Neat theory: when she can't walk away, Chris says she will. By that time, her game will be in such sorry shape that the latest child in diapers will force a third set.
The men are nearly as predictable. In the last 11 years, either Jimmy Connors or John McEnroe has reached the championship.
So why do they play any rounds before the quarterfinals in the tennis Open?
To get rid of all the food a caravan of yuppies once stashed when it looked as though interest rates would stay around 20 percent.
There is a Village Market at the National Tennis Center. To get to it from the subway, a commoner slides through the line of stretch limos and hangs a left at the Rolls.
What amounts to an open-air Connecticut Connection includes walnut chicken salad "on an oversized croissant," Italian beer, yogurt and rum raisin ice cream.
At the golf Open, you need to own a good deal of South Dakota to gain entrance to the corporate tents that feature such fare. Otherwise, it's the same ham-and-cheese stands Hogan surely passed by at Riviera in the '40s.
Some amateurs routinely make the cut at the golf Open and famous pros do not. What is the best an obscure hacker can hope for against the elite in tennis?
To hit some wake-up shots. For instance, the 1983 NCAA champion, Greg Holmes, had Mats Wilander, 5-1, in a first-set tie breaker; Wilander pummeled him. Seventeen- year-old Jaime Yzaga won the first set from Ivan Lendl -- and only seven games thereafter.
Tennis and golf tournaments are such sprawling affairs. How can a fan keep track of it all?

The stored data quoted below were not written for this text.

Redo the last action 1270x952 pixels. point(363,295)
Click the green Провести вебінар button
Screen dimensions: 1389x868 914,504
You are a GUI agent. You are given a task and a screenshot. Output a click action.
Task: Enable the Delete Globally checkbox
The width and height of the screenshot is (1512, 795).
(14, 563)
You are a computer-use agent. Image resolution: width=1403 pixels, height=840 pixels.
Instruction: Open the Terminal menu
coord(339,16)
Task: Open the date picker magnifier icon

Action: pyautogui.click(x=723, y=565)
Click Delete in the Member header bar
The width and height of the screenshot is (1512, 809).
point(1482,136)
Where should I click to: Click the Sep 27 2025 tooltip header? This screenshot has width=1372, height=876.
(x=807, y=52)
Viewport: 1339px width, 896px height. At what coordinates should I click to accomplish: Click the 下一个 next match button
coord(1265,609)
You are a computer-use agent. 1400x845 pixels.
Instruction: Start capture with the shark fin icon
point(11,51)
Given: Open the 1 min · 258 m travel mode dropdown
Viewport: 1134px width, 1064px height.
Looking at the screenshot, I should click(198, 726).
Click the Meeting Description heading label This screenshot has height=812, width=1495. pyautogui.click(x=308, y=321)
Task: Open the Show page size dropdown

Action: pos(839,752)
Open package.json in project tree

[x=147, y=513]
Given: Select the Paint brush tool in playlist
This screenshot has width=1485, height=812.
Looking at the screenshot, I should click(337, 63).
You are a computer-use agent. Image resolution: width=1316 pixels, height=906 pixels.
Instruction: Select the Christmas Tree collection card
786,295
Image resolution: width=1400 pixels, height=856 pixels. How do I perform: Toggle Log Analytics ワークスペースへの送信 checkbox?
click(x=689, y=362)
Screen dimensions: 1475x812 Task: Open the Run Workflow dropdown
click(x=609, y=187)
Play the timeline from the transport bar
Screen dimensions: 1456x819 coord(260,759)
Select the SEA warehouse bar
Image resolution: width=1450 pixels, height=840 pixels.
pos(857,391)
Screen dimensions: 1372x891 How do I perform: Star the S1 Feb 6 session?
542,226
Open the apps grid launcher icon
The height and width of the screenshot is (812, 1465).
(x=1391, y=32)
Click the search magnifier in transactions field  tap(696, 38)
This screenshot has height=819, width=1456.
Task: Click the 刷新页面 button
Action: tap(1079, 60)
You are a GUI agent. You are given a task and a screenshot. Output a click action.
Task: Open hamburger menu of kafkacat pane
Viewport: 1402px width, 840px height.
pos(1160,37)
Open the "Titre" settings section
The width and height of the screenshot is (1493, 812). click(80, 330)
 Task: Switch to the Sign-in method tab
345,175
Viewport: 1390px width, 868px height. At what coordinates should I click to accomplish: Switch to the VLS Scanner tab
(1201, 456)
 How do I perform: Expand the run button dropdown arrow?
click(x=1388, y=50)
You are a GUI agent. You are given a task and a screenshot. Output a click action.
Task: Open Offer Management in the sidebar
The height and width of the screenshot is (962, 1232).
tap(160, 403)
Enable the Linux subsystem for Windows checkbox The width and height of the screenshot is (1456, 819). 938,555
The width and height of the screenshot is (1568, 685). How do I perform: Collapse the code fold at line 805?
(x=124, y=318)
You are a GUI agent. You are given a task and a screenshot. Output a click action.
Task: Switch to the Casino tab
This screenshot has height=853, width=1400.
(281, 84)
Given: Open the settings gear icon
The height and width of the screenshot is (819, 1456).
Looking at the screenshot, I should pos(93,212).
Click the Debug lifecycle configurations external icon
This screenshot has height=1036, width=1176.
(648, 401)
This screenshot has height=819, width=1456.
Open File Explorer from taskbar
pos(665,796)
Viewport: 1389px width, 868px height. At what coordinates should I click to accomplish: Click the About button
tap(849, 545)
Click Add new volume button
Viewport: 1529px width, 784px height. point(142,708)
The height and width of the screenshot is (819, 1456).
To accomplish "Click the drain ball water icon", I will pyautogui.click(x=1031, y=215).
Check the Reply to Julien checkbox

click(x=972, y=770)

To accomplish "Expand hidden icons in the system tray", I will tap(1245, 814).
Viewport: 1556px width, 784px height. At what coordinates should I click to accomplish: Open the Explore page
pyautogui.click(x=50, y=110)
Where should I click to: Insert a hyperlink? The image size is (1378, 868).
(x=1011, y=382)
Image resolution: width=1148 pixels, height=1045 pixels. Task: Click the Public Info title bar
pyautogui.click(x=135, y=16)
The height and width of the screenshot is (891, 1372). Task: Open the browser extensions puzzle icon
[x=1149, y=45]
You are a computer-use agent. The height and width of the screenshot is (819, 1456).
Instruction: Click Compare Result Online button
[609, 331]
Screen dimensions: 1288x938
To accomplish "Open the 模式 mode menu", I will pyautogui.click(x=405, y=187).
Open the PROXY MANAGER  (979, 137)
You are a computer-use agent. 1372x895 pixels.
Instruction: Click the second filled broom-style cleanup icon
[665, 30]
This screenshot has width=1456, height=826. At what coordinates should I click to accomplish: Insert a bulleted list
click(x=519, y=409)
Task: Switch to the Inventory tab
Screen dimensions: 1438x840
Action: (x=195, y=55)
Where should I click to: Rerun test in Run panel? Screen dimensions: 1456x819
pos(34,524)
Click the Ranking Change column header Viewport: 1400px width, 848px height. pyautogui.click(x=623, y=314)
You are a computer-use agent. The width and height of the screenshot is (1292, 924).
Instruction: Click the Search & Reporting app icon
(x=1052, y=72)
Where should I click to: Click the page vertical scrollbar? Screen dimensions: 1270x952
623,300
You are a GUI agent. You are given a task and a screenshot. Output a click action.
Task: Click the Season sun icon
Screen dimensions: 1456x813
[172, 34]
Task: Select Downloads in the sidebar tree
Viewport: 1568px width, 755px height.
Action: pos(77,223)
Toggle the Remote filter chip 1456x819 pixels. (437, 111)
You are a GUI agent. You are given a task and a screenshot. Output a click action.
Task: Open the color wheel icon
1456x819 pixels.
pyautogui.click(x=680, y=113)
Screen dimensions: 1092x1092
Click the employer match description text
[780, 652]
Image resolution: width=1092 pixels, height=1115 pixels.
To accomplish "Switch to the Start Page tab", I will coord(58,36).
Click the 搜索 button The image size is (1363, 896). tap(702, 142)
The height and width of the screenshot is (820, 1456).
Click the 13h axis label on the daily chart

With his ears. A quarter-mile away, golf sophisticates can tell by the noise around the green how a particular threesome is doing.
If it's a roar, either Hubert Green has holed out from the fairway or Jack Nicklaus has drained a four-footer for par.
Over a $4.95 hamburger at the Village Market, tennis junkies can keep track of a doubles match without so much as a glance at one of the nearby television monitors.
Are the bad boys of tennis worse than the bad boys of golf?
Yes, but not by as much as you might think. A golfer's fate rarely depends on the judgment of officials; a tennis player's often does.
Where thousands of customers cluttered about the court hear a McEnroe or Connors obscenity, only a few dozen get treated to similar crudities from the pampered brats of golf.
Which players whine the loudest and the longest? Golfers. Dave Hill once said an Open course would have made a wonderful cow pasture. Hale Irwin and Jack Nicklaus were livid about the mowers in Atlanta in '76.
After eight years at Flushing Meadow, most tennis players have learned to tolerate inordinate fan movement -- and the possibility that a lob will come to rest in the nonsmoking section of the Eastern shuttle.
Was anyone happy with a loss at this tennis Open?
Ion Tiriac, the manager/coach/agent to Boris Becker. After the teen-ager who flabbergasted sport by winning Wimbledon was upset in the fourth round here, Tiriac said:
"It would not have been right for him to win this one. How in hell could I deal with him if he won this one? When would I have had the time? It takes time to put together what is necessary to be No. 1.
"You cannot expect him, in such a short time, to learn everything. The material is there. We just have to mold it. He needs more molding."
How might officials of the U.S. golf and tennis Opens be kept from becoming too haughty?
By reminding them that the British versions are more historical and more distinctive and, in many ways, more important.